En una sociedad post industrial, individualista, centrada en el ídolo del dinero, nunca mejor expresada en la imagen bíblica del becerro de oro, acompañada de su santoral, su pedestal y un altar a la competitividad y al "encanto" de lo desechable que ha llevado a la sociedad a la comprensión del otro, de la hermana y del hermano, también como descartables, conviene revalorar a cada persona en su justa dimensión, con sus dones y no marginarlos porque ello constituye la cultura del descarte. Esa revaloración de las personas y los dones es, en términos del Papa Francisco, una "ecología de justicia y caridad".

Para ello, el papa propone tres recomendaciones, características de los "pobres de espíritu" de los que habla Mateo (5,1-12).
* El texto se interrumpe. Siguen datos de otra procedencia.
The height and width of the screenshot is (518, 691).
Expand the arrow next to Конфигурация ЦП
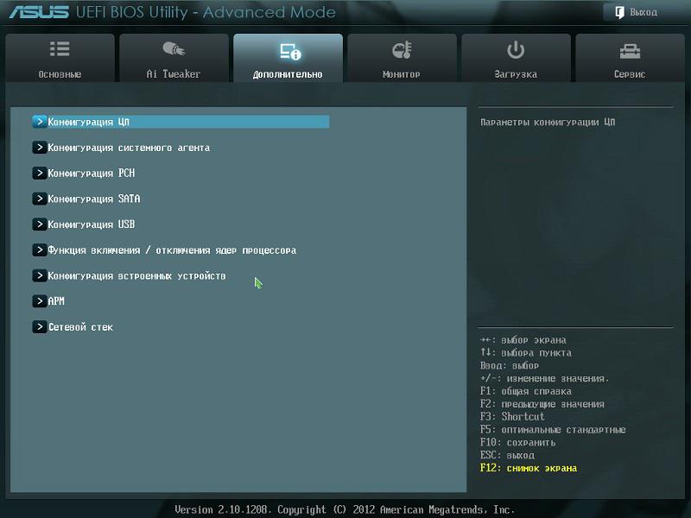pyautogui.click(x=39, y=122)
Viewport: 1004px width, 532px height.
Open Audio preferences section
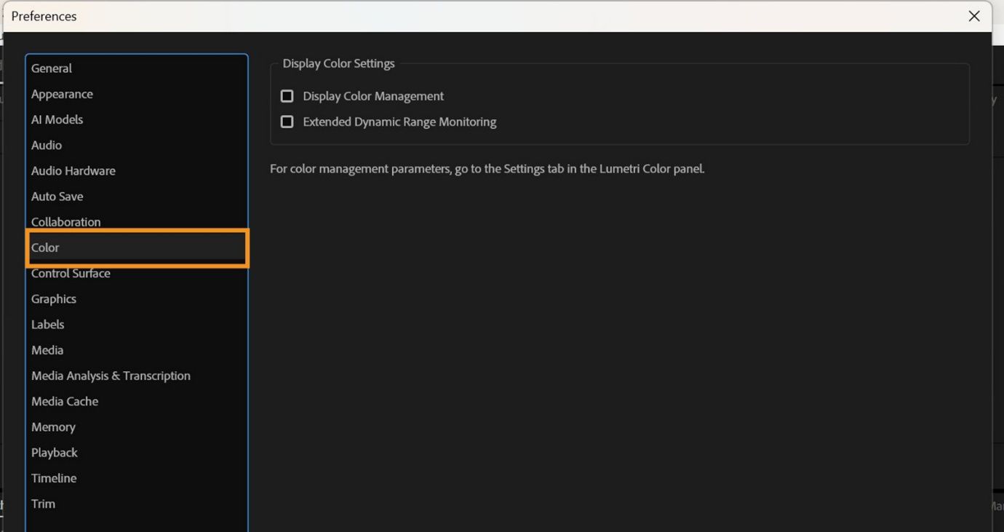point(47,145)
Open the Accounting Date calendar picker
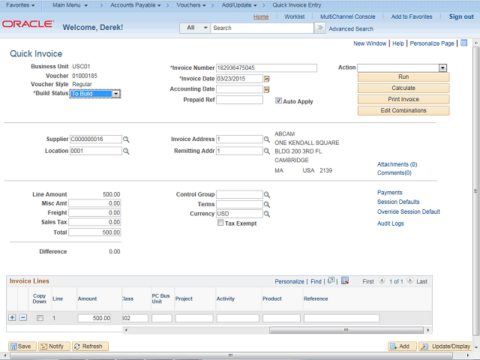Image resolution: width=480 pixels, height=360 pixels. pyautogui.click(x=266, y=89)
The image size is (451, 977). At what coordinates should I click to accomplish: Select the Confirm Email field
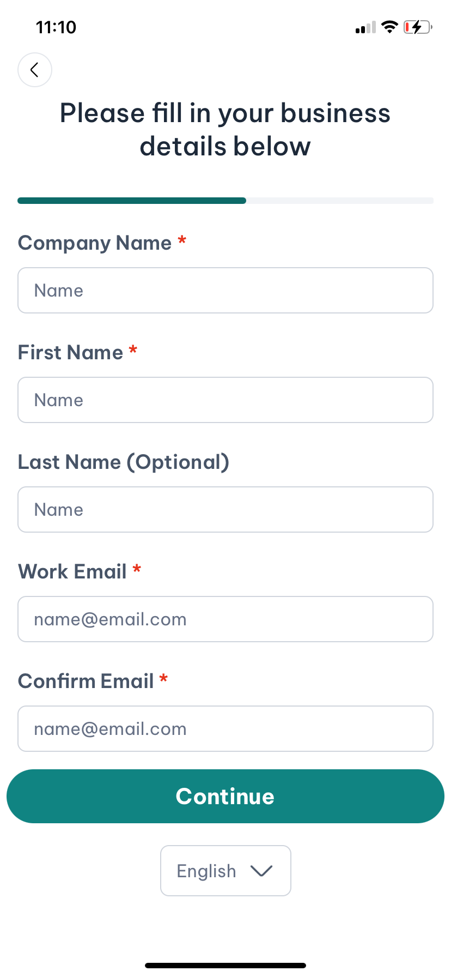(x=226, y=729)
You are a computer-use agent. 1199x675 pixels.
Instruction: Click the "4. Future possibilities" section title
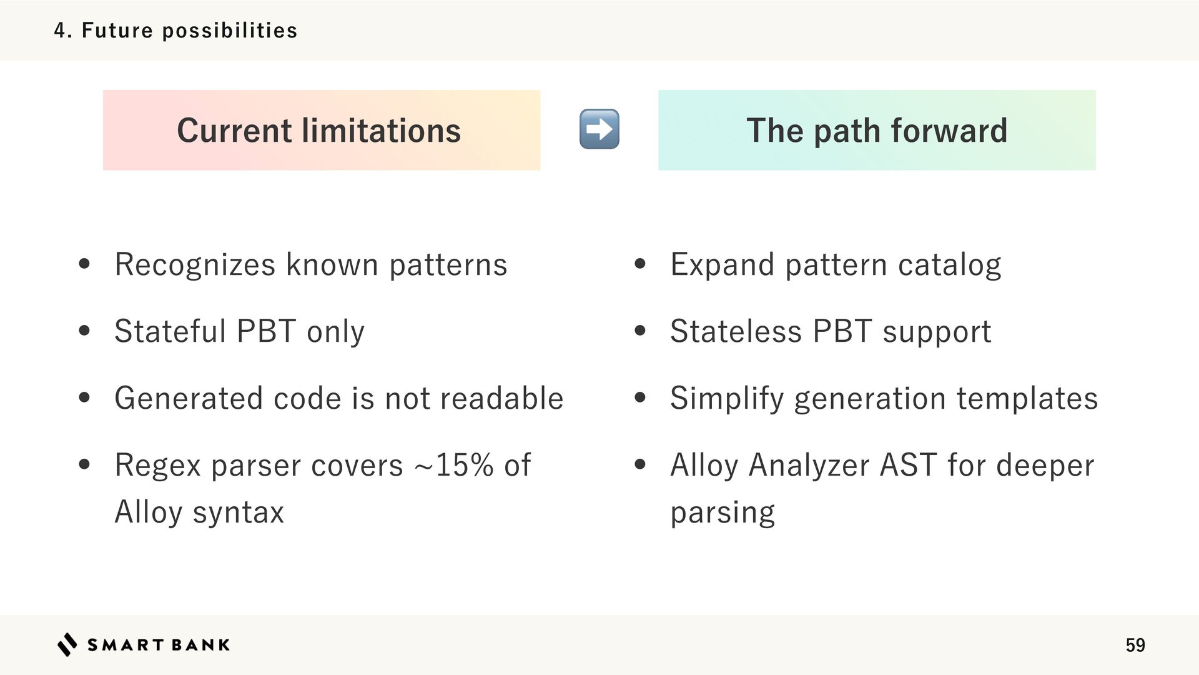click(175, 31)
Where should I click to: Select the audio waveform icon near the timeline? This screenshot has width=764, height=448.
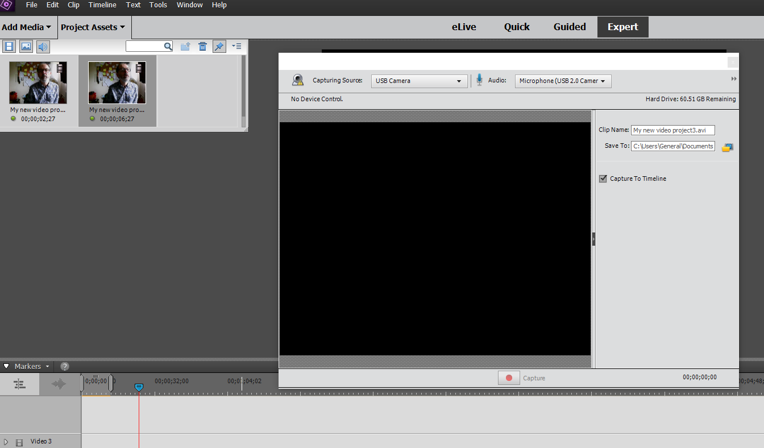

Los presenta en forma de desafíos. En primer lugar, está la tarea de valorarnos como personas, "el don que somos"; no desperdiciarnos. Segundo, no desperdiciar los dones que tenemos. Y tercero, no descartar a las personas.


En general, en todas las relaciones sociales, especialmente en las relaciones laborales, hay un descarte de personas y dones, precisamente por la ética impuesta por el capitalismo individualista. La valoración de las personas y sus dones expresados como trabajo, es lo que Juan Pablo II denominó el carácter objetivo y subjetivo del trabajo. En efecto, la genialidad, la creatividad, la espiritualidad que se deja en cada trabajo realizado por cada trabajador debe valorarse. En cambio, las reglas de la competitividad, modo eufemístico de hablar del afán de poder y de dinero, imponen y normalizan el "úsese y tírese".

Pero no sólo es cuestión de tener o no empleo, la Organización Internacional del Trabajo (OIT) ha insistido en que, alrededor del mundo, millones de personas viven en situación de pobreza extrema o moderada aun cuando tengan empleo.



La sociedad post-industrial profesa el descarte, usa a las personas hasta que le sirven, las descarta y las tira cuando ya no son de utilidad, cuando ya no son de interés, o cuando son consideradas un obstáculo o una carga. El papa Francisco remata la idea con la sentencia: "y se trata así especialmente a los más frágiles". Ante el poder que avasalla sin piedad, los más pobres y frágiles son los más vulnerables al descarte.


Aprender de los "pobres de espíritu", aquellos que saben que no se bastan a sí mismos, que no son autosuficientes y por lo tanto necesitados de Dios. En esta precariedad existencial, tienen la sabiduría, tan profunda como sencilla de reconocer que todo es don y gracia, que todo viene de Dios.

Esta sabiduría tiene que ver con la revaloración de los alimentos. El desperdicio de comida es aterrador: ante profundas crisis alimentarias, hambrunas y malnutrición, hay un tercio de la producción de alimentos que se desperdician.



Para la FAO, el desperdicio de alimentos es muy preocupante especialmente en países del sur global. El desperdicio debe entenderse no sólo en cuanto a la cantidad de alimentos desechados, también se refiere a la disminución en la calidad de los alimentos. Mucho de este desperdicio resulta de las decisiones y acciones de proveedores de servicios alimentarios, como los restaurantes o expendios pequeños de pan, comida etc., de los consumidores y del manejo de alimentos en las casas.

Hay una relación estrecha, que es un modo de desprecio, entre descarte de personas y desperdicio de alimentos, así como entre descarte laboral e injusticia social.